- _What you have to do_
With "agent" as the search word, show every line of the material that has it.

- _Information shown_
###

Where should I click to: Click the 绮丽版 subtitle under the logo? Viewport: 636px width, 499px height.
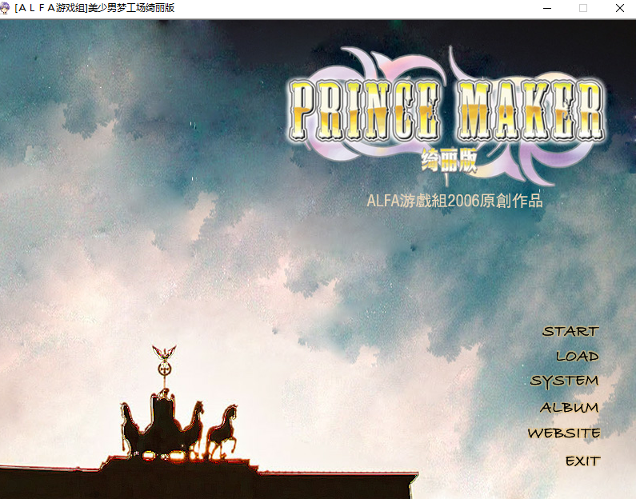point(448,162)
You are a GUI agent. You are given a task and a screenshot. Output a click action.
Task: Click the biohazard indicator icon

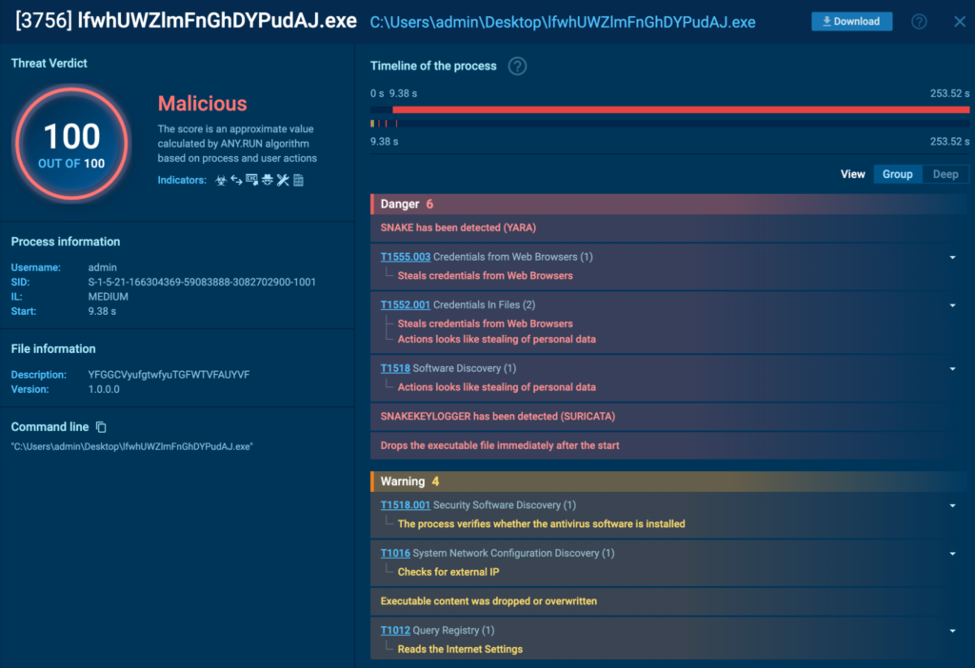pos(221,180)
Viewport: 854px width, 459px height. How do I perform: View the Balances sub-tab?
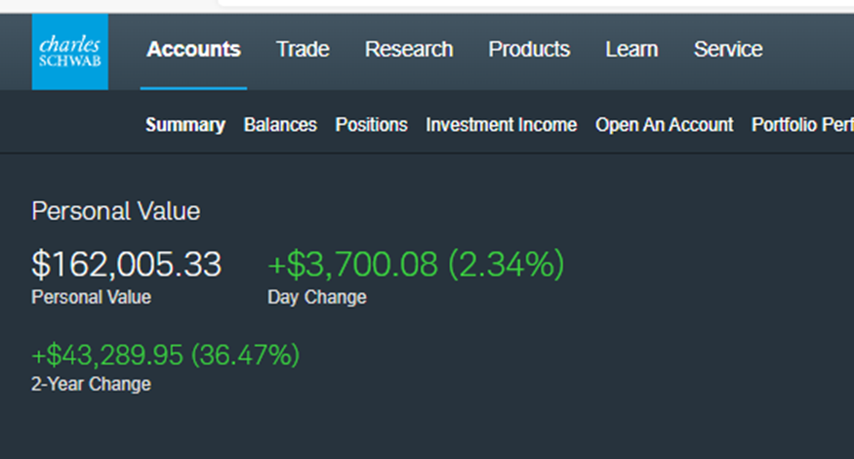click(280, 125)
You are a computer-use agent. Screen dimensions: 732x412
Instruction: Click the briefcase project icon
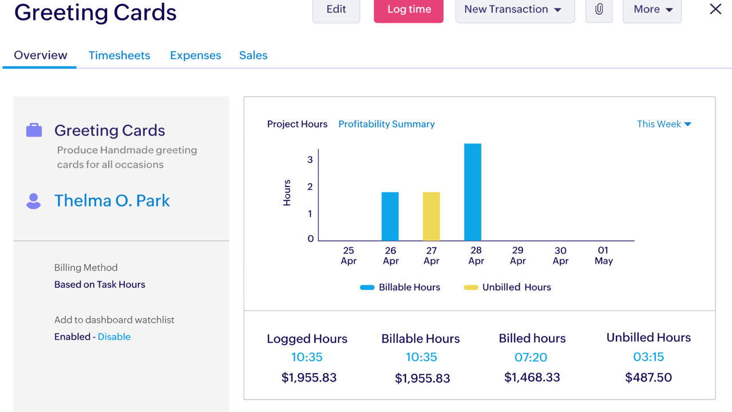(x=34, y=130)
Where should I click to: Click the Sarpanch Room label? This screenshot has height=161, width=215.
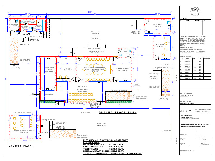(x=122, y=69)
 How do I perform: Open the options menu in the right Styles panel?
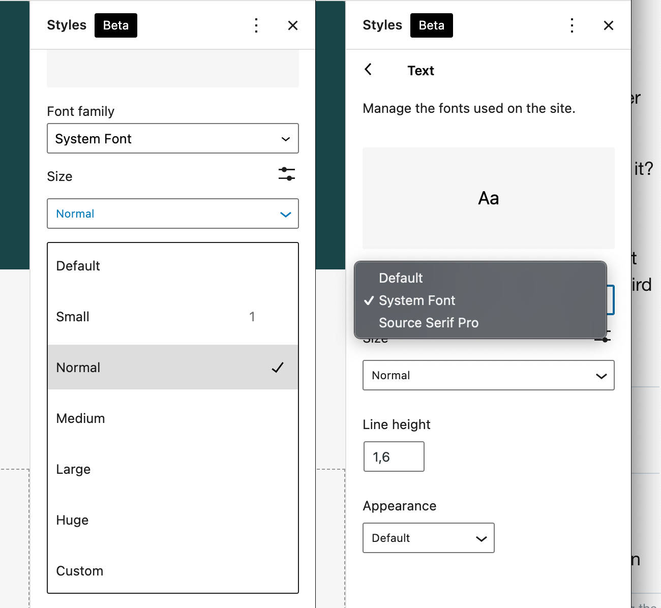[x=572, y=25]
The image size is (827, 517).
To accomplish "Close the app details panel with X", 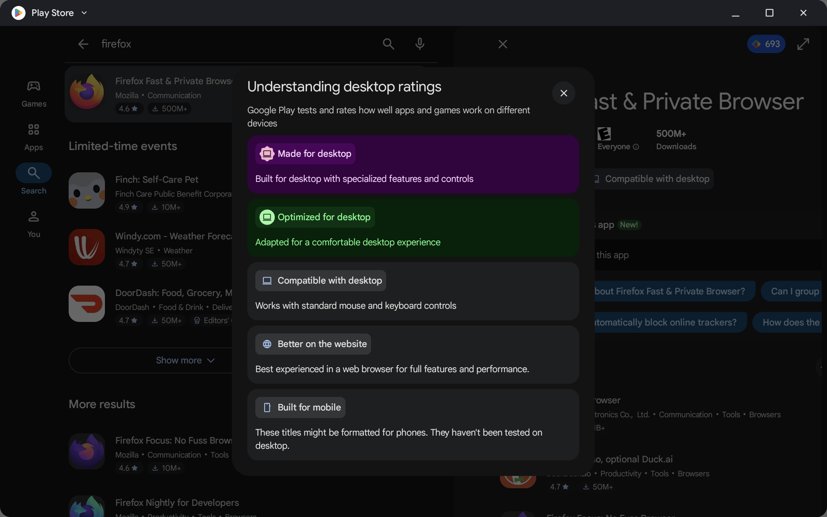I will 503,44.
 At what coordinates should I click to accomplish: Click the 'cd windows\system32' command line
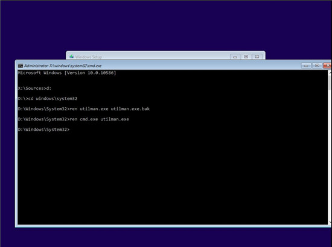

###

- _Exercise answer_
You are a GUI agent. You are given a task and a screenshot. Output a click action.
You are a computer-use agent. Screen dimensions: 732x412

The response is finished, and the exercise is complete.